1. BigKayBeezy – “Bookbag 2.0″ (Feat. Polo G)
BigKayBeezy is a Chicago kid currently facing a murder charge in Texas, and that’s about all I know about him. But he goes absolutely ripshit crazy on this sinister slow-crawl beat. This shit is just impossibly hard even before Polo G shows up, talking about “Shots from this pump, like Lil Ricky, he running/ Blow this four-oh like a trumpet.”

2. ShooterGang Kony – “Overdose” (Feat. Lil Poppa)
ShooterGang Kony is getting really, really good at making regretful, emotive seen-it-all Bay Area rap shit. Lil Poppa, a young and bluesy melodic rapper from Jacksonville, somehow makes perfect sense on an extremely Bay beat.

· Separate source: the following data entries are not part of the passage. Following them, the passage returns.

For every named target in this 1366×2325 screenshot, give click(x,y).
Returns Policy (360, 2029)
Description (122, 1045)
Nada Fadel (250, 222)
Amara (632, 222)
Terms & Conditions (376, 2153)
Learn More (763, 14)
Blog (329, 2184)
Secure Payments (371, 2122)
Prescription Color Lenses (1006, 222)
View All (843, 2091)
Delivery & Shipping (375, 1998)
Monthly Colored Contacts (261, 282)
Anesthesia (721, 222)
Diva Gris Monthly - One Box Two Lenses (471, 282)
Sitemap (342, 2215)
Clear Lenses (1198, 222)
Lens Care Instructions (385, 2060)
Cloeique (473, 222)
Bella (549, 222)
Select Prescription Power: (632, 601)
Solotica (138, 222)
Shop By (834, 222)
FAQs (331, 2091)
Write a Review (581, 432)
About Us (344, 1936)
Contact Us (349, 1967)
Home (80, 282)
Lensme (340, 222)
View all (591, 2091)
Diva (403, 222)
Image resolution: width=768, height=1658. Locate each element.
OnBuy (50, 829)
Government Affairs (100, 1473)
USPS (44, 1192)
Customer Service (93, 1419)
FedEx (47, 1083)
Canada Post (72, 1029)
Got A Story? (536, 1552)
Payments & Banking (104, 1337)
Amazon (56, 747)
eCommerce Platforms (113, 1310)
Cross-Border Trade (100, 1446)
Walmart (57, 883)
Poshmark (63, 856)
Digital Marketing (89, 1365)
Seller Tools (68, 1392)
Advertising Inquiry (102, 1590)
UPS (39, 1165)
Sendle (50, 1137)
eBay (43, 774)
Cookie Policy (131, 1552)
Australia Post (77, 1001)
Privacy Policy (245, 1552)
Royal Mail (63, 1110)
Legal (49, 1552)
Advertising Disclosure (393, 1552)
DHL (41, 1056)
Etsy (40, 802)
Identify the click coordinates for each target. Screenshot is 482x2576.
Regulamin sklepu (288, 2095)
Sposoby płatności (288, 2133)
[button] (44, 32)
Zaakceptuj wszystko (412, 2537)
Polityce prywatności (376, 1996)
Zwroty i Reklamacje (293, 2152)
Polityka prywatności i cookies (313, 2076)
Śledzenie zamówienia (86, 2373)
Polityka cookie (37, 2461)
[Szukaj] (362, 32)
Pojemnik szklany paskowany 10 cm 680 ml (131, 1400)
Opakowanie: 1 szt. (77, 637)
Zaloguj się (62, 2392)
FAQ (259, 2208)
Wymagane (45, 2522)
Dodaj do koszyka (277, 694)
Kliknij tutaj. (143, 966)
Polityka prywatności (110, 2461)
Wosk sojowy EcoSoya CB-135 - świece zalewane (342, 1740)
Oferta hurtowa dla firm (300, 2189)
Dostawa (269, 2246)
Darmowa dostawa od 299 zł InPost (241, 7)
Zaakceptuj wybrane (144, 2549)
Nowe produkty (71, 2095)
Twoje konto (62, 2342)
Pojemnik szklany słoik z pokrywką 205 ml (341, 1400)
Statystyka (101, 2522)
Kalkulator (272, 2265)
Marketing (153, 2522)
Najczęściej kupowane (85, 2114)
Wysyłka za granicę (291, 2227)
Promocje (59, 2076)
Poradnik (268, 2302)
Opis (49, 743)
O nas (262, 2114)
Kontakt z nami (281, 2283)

3. Action Bronson – “Mongolia” (Feat. Hologram & Meyhem Lauren)
I’d mostly come to think of Action Bronson as a famous-for-being-famous TV-chef type, not as the berserk rap sensualist who made those mixtapes I loved in the early ’10s. But then he showed up rapping over his own zither loop, and I remembered. (Also, someone shipped me a box of Bronson’s Only For Dolphins ice cream a couple of weeks ago, and that shit is good.)

4. Rucci – “Bad Boys” (Feat. AzChike)
Charged-up, shit-talking Los Angeles rap kids are the best. Salute them.

5. Bandgang Lonnie Bands – “Houdini”
For some reason, this line kills me: “Neil Armstrong, stack that money to the fucking moon.” That’s not exactly what Neil Armstrong did, but the judges have ruled, and we’ll accept it.